Rorate Caeli

NCR report from Argentina: "He did, in fact, favor civil unions."

We have come to a sad time when NCR at least strives to have more accurate reporting than some "conservative" blogs and publications: 

Congress of the Argentine Nation, Buenos Aires

On March 19, The New York Times reported that when Argentina was gearing up for a bitter national debate on gay [sic] marriage in 2009 and 2010, Bergoglio quietly favored a compromise solution that would have included civil unions for same-sex couples.

One source for that story was an Argentine journalist named Sergio Rubin, co-author with Francesca Ambrogetti of an interview book with Bergoglio titled El Jesuita. (I met Ambrogetti while I was in Buenos Aires. She told me the full version of how it took years for the notoriously media-averse Bergoglio to agree to the interview.)

Rubin's version of events was swiftly denied by Miguel Woites, director of the Argentinian Catholic Information Agency, a news outlet linked to the Buenos Aires archdiocese. Woites insisted Bergoglio would "never" have favored any legal recognition of same-sex unions and said the Times report was a "complete error."

On this score, I was told by three sources in Argentina that the Times basically got it right: Bergoglio did, in fact, favor civil unions.

That was confirmed on background by two senior officials of the bishops' conference in Argentina, both of whom worked with Bergoglio and took part in the behind-the-scenes discussions as the conference tried to shape its position.

"Bergoglio supported civil unions," one of those officials told me.

Mariano de Vedia, a veteran journalist for La Nación, has covered church/state issues in Argentina for years and said he could confirm Bergoglio's position had been correctly described in the Times account.

Guillermo Villarreal, a Catholic journalist in Argentina, said it was well known at the time that Bergoglio's moderate position was opposed by Archbishop Héctor Rubén Agüer of La Plata, the leader of the hawks. The difference was not over whether to oppose gay marriage, but how ferociously to do so and whether there was room for a compromise on civil unions.

Villareal described the standoff over gay [sic] marriage as the only vote Bergoglio ever lost during his six years as president of the conference.  [N.B.  The "vote" was a majority of the  Bishops' Conference in Argentina overruling the then-Cardinal's civil union endorsement.]

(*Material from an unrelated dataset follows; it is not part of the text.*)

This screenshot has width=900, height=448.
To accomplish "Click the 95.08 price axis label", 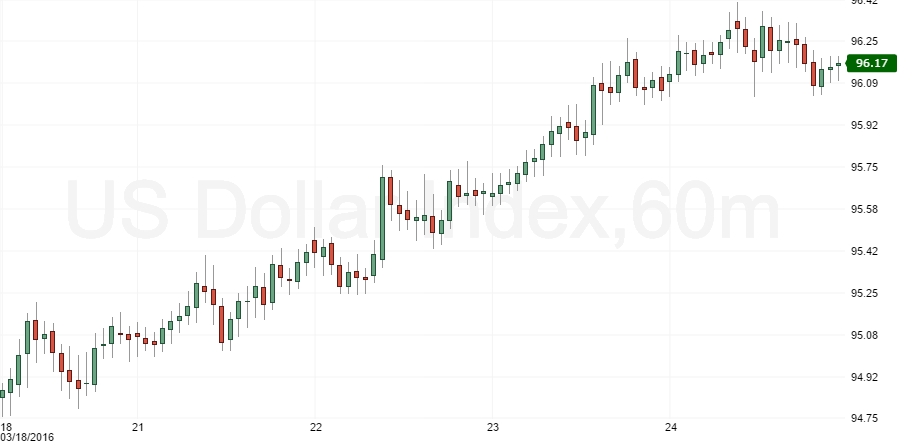I will [864, 335].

Behind the scenes, sources say Bergoglio tried to avoid fireworks on the gay [sic] marriage issue. One young Catholic told me, for instance, he had wanted to organize a public recitation of the rosary on the eve of the vote outside the legislature, knowing that supporters of gay [sic] marriage would also be there and the prayer would be a provocation. He wrote to Bergoglio seeking advice, he said, and Bergoglio called him directly, suggesting they pray at home instead.

Oesterheld suggested Bergoglio went along with the harder line espoused by the majority of the bishops' conference even if it wasn't his own instinct.

"At that time, there were different views within the bishops' conference on how open the church should be [to compromise solutions]," Oesterheld said. "The cardinal went along with what the majority wanted. He didn't impose his own views. He never publicly expressed his own feelings on the matter, because he didn't want to seem to be undercutting the common position of the bishops."

Once again, John Allen Jr. could have saved his trip if he had read Rorate in 2010:

The Bishops [of Argentina] came very late into the game, mostly to display a façade of 'action' before the Holy See, and Catholics remained uninformed about their religious obligations until the very end. 

As our readers can see, we were right not only on the absence of Diocesan Traditional Latin Masses in the Archdiocese of Buenos Aires... At the time, the inside information on how a minority, headed by the then-Archbishop of Buenos Aires, had favored civil unions was unclear. What we could report was that there was a façade, but, as we can see now, a unified one.

As an aside, following the example of their larger neighbor across the River Plate, the parliament of the Eastern Republic of Uruguay overwhelmingly approved the redefinition of marriage to include counternatural unions this week. More on that and what it means regarding the influence of the Church in an increasingly Protestantized and/or secularized Latin America in an upcoming post.

P.S. The reigning Pontiff in 2010 was Benedict XVI, who unceasingly repeated (for instance, in 2006): "[I]t is a serious error to obscure the value and roles of the legitimate family founded on marriage by attributing legal recognition to other improper forms of union for which there is really no effective social need." In 2005 he had said: "Today, the various forms of the erosion of marriage, such as free unions and 'trial marriage', and even pseudo-marriages between people of the same sex, are instead an expression of anarchic freedom that are wrongly made to pass as true human liberation. This pseudo-freedom is based on a trivialization of the body, which inevitably entails the trivialization of the person. Its premise is that the human being can do to himself or herself whatever he or she likes: thus, the body becomes a secondary thing that can be manipulated, from the human point of view, and used as one likes. Licentiousness, which passes for the discovery of the body and its value, is actually a dualism that makes the body despicable, placing it, so to speak, outside the person's authentic being and dignity."